Rewrite all the rows below with "Instruction" changed to "Command" and everything else left the same. Leave the pictures out.

▬▬▬▬▬▬▬▬▬▬

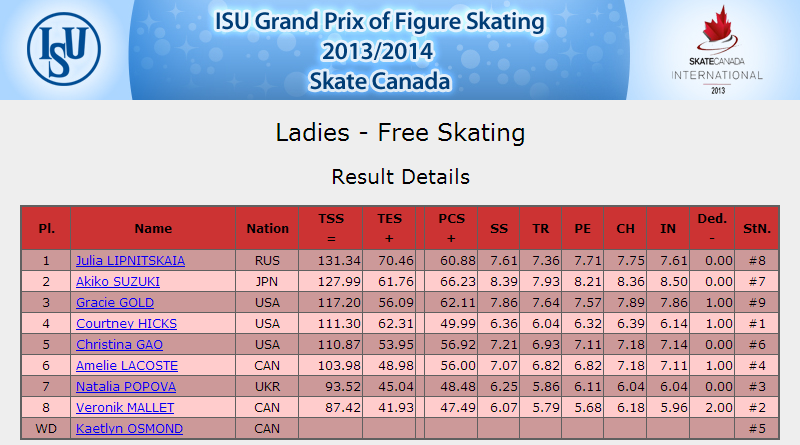Viewport: 800px width, 445px height.
Task: Open Kaetlyn OSMOND skater link
Action: click(130, 428)
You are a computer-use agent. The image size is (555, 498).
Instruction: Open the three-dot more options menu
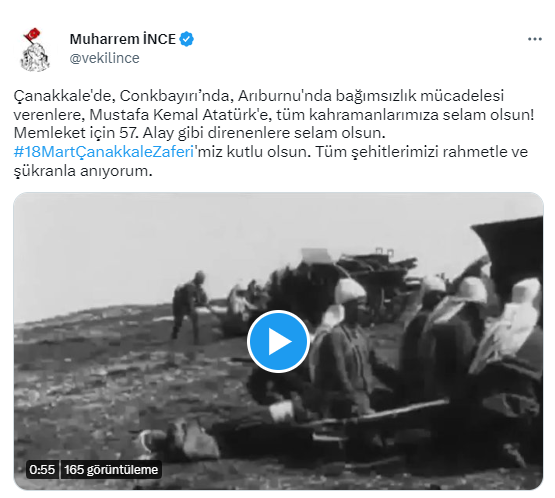coord(534,39)
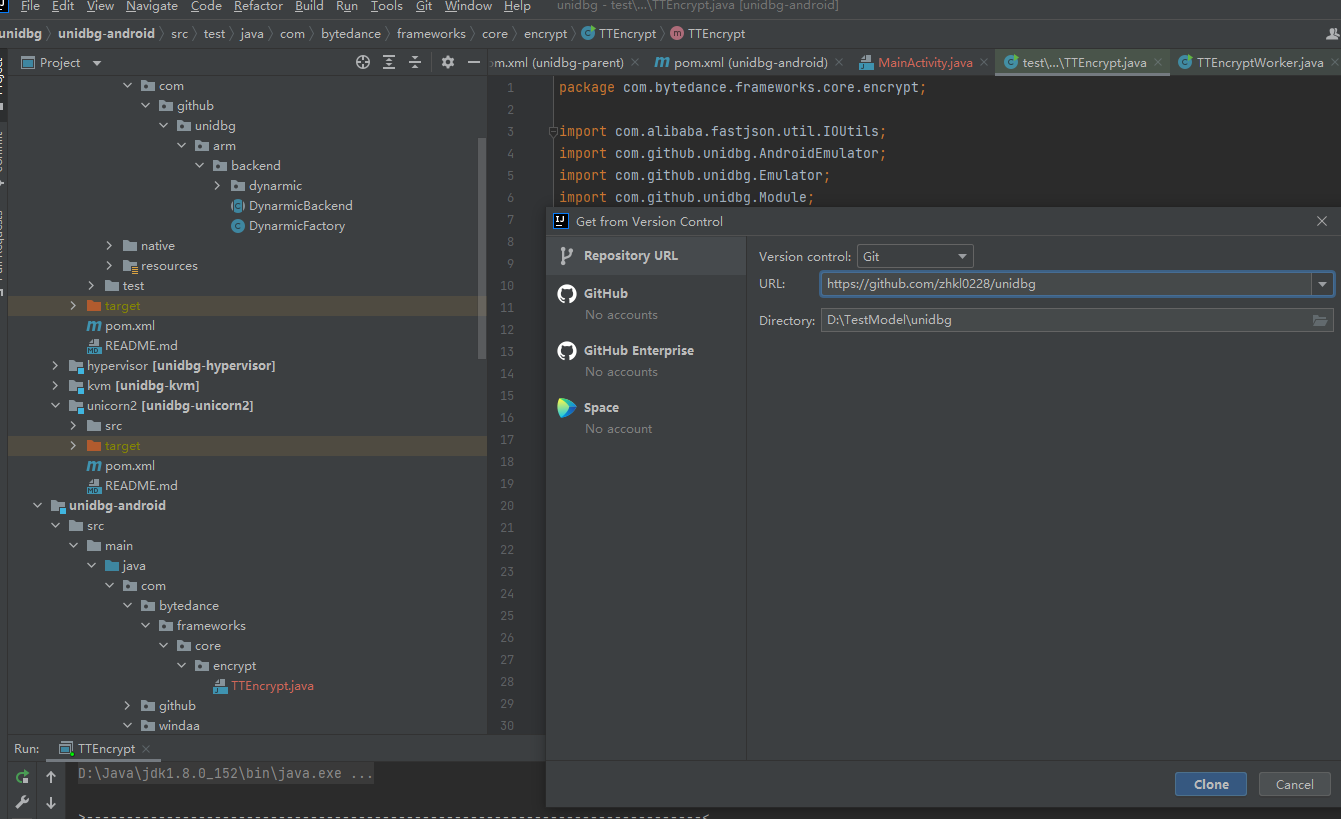Image resolution: width=1341 pixels, height=819 pixels.
Task: Open the Project view selector dropdown
Action: (97, 63)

▬▬▬▬▬▬▬▬▬▬

*Task result*:
Viewport: 800px width, 445px height.
Task: Open Kaetlyn OSMOND skater link
Action: click(130, 428)
You are a computer-use agent. The image size is (555, 498).
Command: Open the three-dot more options menu
coord(534,39)
Image resolution: width=1341 pixels, height=819 pixels.
Task: Open the Project view selector dropdown
Action: (97, 63)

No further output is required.